Kid-E-Cats (Три кота; romanized: Tri kota, lit. 'Three cats') is a Russian animated children's television series for preschoolers and kindergarteners made by CTC Media and Metrafilms Studio.

The television series has been launched in 148 countries on the Nick Jr. Channel since the end of November 2017.
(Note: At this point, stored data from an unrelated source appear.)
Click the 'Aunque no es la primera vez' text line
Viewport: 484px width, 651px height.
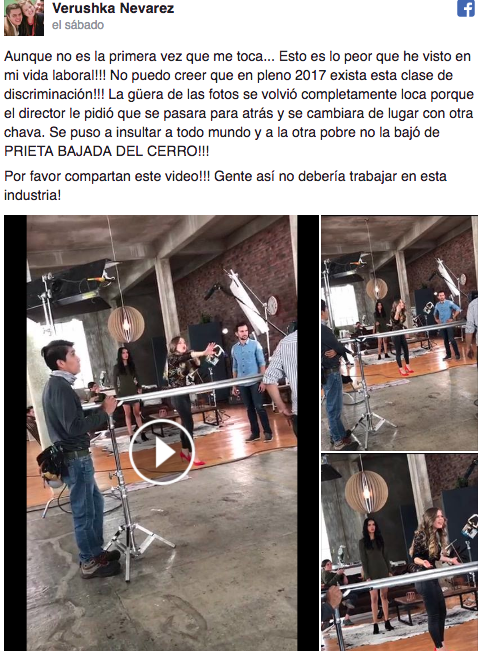pyautogui.click(x=237, y=56)
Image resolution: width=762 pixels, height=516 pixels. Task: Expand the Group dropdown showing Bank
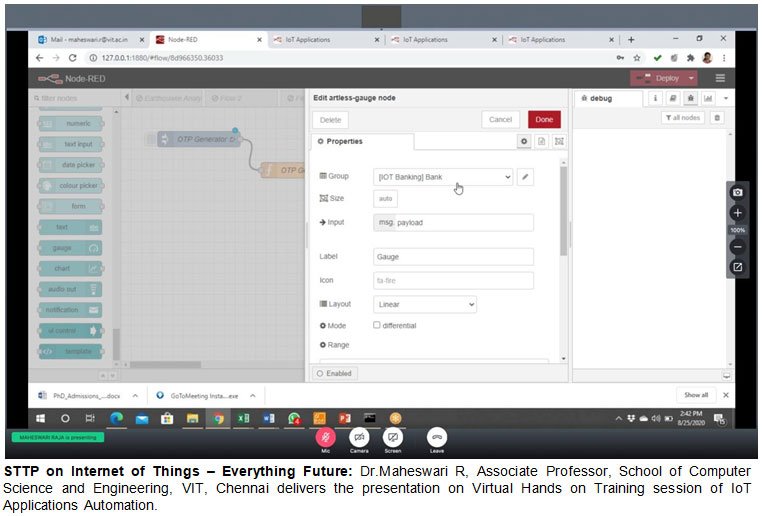(443, 177)
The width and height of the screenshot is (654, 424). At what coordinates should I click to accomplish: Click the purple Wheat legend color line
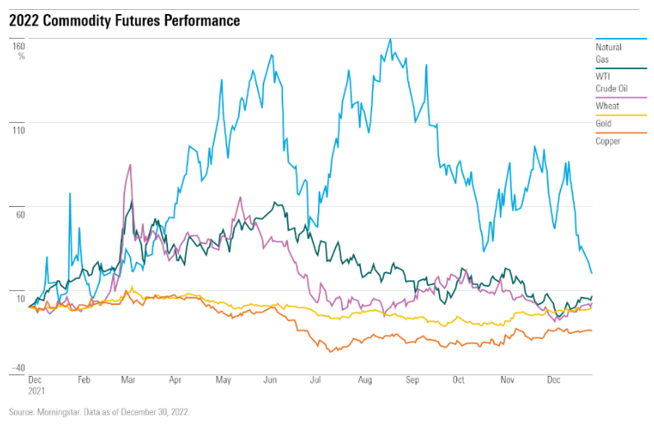[x=619, y=98]
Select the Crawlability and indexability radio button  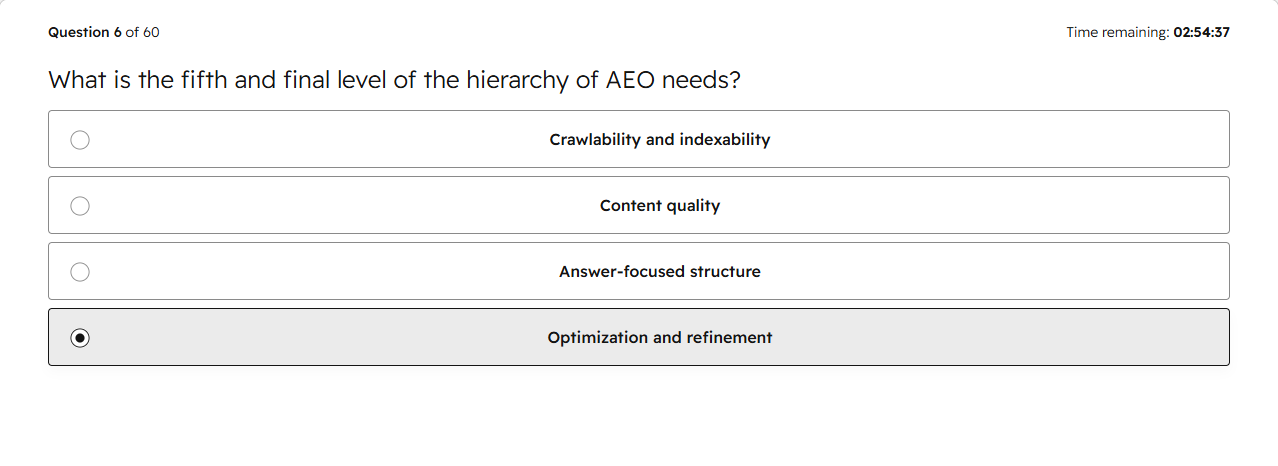tap(80, 140)
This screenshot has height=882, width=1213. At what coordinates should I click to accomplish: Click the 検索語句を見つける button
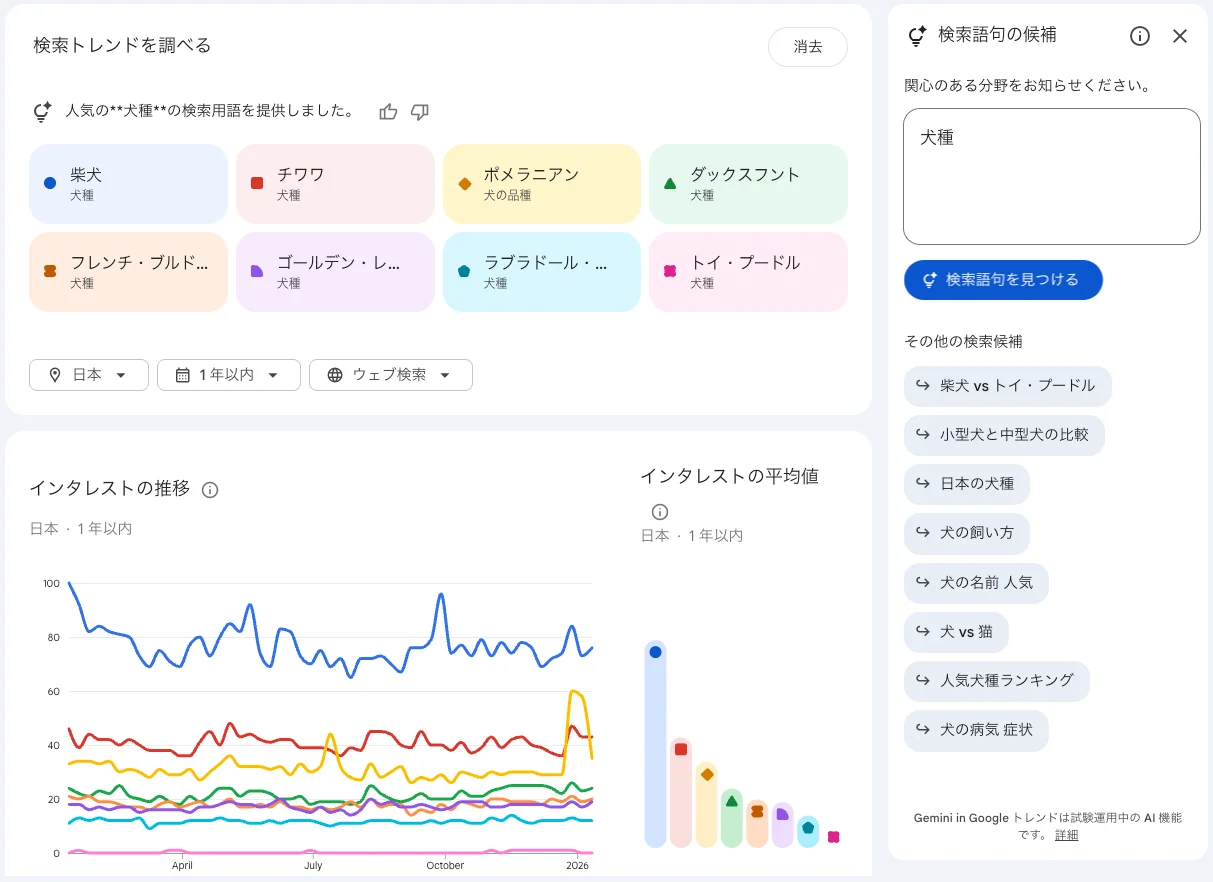(1003, 280)
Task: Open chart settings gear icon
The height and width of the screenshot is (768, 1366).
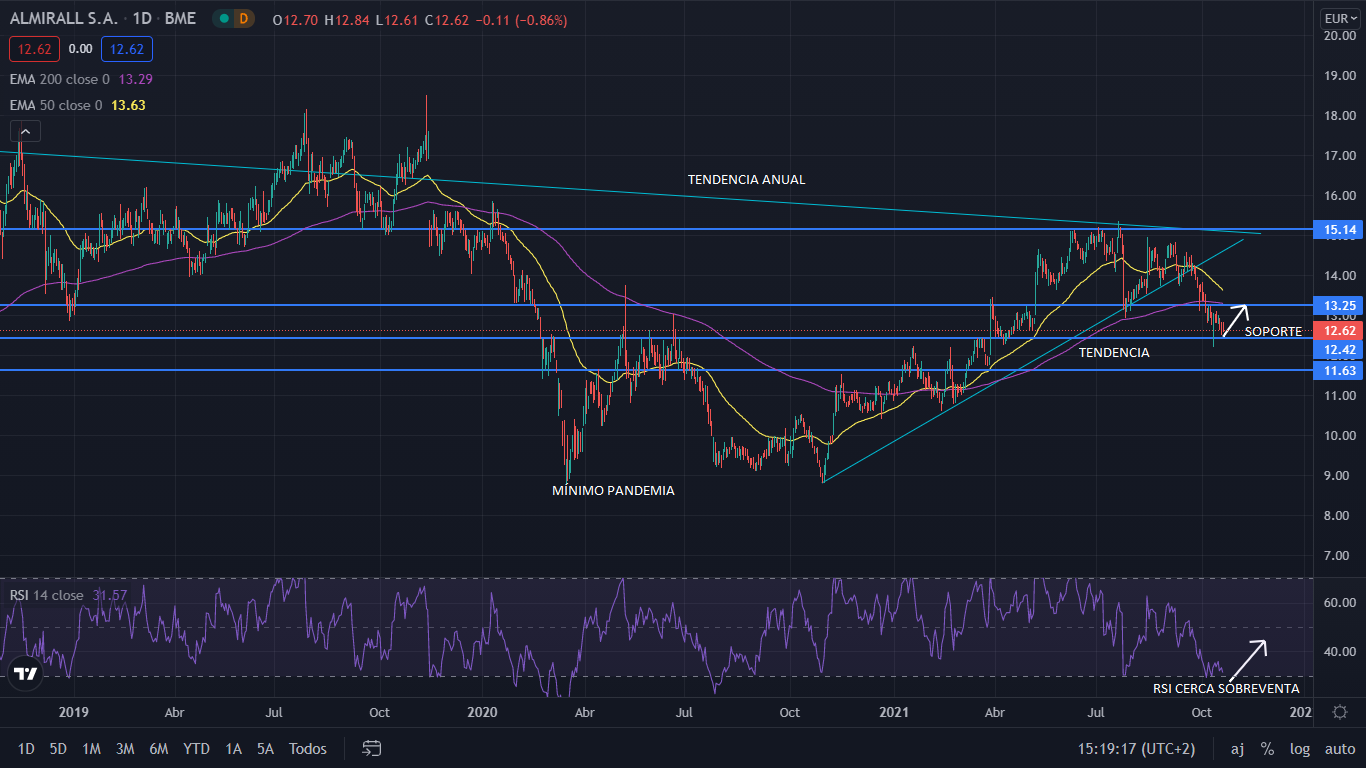Action: (x=1340, y=712)
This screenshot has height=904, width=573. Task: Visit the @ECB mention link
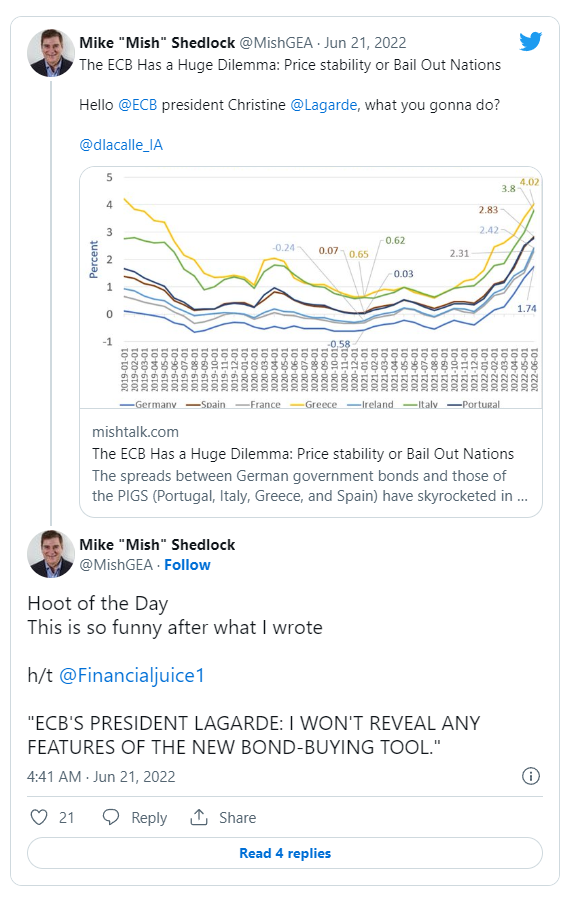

French free-to-air kids TV channel Gulli has picked up season one and two (for a total of 156 x five minutes) of animated preschool series Kid-E-Cats from Paris distributor APC Kids. Gulli began airing the show on January 6, 2020. Beijing Joy Culture Media (BJCM) represents Kid-E-Cats.

==Plot==
The series follows three cats - Cookie, Pudding, and their younger sister Candy - who live in Catopolis, also known as Meowli City. The kittens spend their days playing, eating sweets, and investigating their surroundings, often guided by their parents. Recurring characters include their friends Cupcake, Chase, Boris, Smudge, Mustard, Bow, Raisin, and Dart.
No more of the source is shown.